Collected data:
↓

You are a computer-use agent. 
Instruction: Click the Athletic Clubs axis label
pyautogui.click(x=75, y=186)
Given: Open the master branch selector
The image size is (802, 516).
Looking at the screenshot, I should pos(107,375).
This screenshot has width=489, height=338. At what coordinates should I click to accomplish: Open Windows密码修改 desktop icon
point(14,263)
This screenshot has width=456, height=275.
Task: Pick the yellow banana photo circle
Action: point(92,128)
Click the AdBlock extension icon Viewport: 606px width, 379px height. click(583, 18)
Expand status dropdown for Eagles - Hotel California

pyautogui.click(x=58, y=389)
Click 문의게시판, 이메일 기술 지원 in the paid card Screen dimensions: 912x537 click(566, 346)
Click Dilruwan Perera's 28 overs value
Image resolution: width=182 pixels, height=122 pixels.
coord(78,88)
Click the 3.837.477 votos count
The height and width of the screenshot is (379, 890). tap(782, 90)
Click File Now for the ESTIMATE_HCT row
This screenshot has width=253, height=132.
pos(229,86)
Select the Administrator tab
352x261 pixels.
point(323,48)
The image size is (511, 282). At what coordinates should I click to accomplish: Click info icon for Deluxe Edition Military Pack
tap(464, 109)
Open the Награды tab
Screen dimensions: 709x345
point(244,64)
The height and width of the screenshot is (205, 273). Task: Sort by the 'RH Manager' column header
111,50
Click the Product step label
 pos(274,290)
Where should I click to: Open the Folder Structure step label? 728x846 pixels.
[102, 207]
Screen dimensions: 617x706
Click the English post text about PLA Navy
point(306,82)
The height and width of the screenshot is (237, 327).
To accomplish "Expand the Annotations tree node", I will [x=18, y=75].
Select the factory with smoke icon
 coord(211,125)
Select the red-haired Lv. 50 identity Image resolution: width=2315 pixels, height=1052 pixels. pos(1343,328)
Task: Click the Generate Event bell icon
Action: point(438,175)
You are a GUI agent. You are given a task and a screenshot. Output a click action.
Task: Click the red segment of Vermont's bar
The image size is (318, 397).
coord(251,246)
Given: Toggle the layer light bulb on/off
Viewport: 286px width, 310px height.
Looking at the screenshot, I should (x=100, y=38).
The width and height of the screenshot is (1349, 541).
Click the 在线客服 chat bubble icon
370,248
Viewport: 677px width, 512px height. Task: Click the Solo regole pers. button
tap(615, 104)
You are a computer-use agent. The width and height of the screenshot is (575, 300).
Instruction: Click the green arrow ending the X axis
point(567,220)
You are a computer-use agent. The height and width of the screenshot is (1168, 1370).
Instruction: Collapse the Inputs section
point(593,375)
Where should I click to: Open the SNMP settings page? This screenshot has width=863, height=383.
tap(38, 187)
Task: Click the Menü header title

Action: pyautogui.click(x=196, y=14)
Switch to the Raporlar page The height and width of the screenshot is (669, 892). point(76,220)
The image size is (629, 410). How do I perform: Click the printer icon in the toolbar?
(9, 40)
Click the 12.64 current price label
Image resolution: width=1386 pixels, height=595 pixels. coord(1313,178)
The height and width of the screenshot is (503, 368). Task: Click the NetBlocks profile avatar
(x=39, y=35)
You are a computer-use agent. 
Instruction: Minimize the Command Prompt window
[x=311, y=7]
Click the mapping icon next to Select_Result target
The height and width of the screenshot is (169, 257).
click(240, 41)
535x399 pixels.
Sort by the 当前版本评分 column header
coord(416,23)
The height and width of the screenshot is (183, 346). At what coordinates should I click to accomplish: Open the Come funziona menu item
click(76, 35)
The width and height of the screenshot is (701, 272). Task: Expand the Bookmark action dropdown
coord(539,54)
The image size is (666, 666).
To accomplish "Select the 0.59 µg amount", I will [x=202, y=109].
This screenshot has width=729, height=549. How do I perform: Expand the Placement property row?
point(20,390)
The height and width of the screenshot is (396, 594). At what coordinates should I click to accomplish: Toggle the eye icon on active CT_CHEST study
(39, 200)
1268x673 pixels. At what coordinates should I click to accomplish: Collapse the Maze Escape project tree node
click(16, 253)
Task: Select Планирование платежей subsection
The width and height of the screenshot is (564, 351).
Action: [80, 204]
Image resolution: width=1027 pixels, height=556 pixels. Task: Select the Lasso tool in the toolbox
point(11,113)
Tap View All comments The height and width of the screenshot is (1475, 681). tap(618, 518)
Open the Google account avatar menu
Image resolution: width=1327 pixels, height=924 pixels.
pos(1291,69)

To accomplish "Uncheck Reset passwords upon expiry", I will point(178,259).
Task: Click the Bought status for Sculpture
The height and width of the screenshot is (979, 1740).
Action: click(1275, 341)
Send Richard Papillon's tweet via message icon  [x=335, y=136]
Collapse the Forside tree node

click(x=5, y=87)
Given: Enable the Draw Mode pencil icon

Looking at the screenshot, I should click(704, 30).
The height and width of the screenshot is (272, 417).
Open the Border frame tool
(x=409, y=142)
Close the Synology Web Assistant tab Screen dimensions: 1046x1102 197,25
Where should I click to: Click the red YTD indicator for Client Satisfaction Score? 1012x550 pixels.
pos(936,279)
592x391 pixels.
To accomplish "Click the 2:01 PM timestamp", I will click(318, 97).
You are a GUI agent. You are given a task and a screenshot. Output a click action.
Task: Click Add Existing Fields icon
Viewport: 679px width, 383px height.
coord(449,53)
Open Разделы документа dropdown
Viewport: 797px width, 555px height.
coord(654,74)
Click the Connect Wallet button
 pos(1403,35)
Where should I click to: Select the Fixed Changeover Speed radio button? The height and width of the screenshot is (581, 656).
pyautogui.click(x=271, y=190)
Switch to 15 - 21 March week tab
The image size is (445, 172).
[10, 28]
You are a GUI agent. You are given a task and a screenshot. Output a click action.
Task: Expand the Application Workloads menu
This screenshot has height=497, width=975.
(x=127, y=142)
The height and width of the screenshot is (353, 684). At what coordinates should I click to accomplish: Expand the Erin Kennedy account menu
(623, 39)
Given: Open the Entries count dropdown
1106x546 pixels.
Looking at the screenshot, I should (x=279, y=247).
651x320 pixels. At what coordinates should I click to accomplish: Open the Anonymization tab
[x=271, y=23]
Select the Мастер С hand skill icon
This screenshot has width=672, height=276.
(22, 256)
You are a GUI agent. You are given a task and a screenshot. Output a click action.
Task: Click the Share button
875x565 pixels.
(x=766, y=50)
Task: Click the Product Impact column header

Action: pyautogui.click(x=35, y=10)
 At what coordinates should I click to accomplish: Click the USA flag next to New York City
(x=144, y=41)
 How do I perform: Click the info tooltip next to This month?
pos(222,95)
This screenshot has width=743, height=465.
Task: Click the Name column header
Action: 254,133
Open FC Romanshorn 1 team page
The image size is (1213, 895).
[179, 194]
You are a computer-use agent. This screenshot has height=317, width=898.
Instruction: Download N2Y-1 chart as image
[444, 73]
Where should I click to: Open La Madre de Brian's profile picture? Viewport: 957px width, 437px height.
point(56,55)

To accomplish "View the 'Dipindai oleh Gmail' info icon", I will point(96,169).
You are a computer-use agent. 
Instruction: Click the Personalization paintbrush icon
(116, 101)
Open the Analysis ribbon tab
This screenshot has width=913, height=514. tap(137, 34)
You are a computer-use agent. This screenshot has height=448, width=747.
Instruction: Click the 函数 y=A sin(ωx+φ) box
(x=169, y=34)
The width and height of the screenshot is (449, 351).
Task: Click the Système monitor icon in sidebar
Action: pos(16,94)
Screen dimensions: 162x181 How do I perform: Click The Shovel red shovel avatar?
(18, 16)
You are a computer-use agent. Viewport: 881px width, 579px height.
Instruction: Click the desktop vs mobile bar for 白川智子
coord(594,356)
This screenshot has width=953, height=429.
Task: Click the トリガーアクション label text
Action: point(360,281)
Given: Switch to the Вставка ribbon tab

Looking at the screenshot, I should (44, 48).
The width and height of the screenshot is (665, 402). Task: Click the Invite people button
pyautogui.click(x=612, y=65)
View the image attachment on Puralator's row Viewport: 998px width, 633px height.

↑

Task brief =>
The lines that contain the word "will" are wanted; copy each of them from the records.

Finished exercise =>
To accomplish "Expand the Annotations tree node", I will [x=18, y=75].
To accomplish "Select the 0.59 µg amount", I will [x=202, y=109].
To accomplish "Uncheck Reset passwords upon expiry", I will point(178,259).
To accomplish "Click the 2:01 PM timestamp", I will click(318, 97).
To accomplish "View the 'Dipindai oleh Gmail' info icon", I will point(96,169).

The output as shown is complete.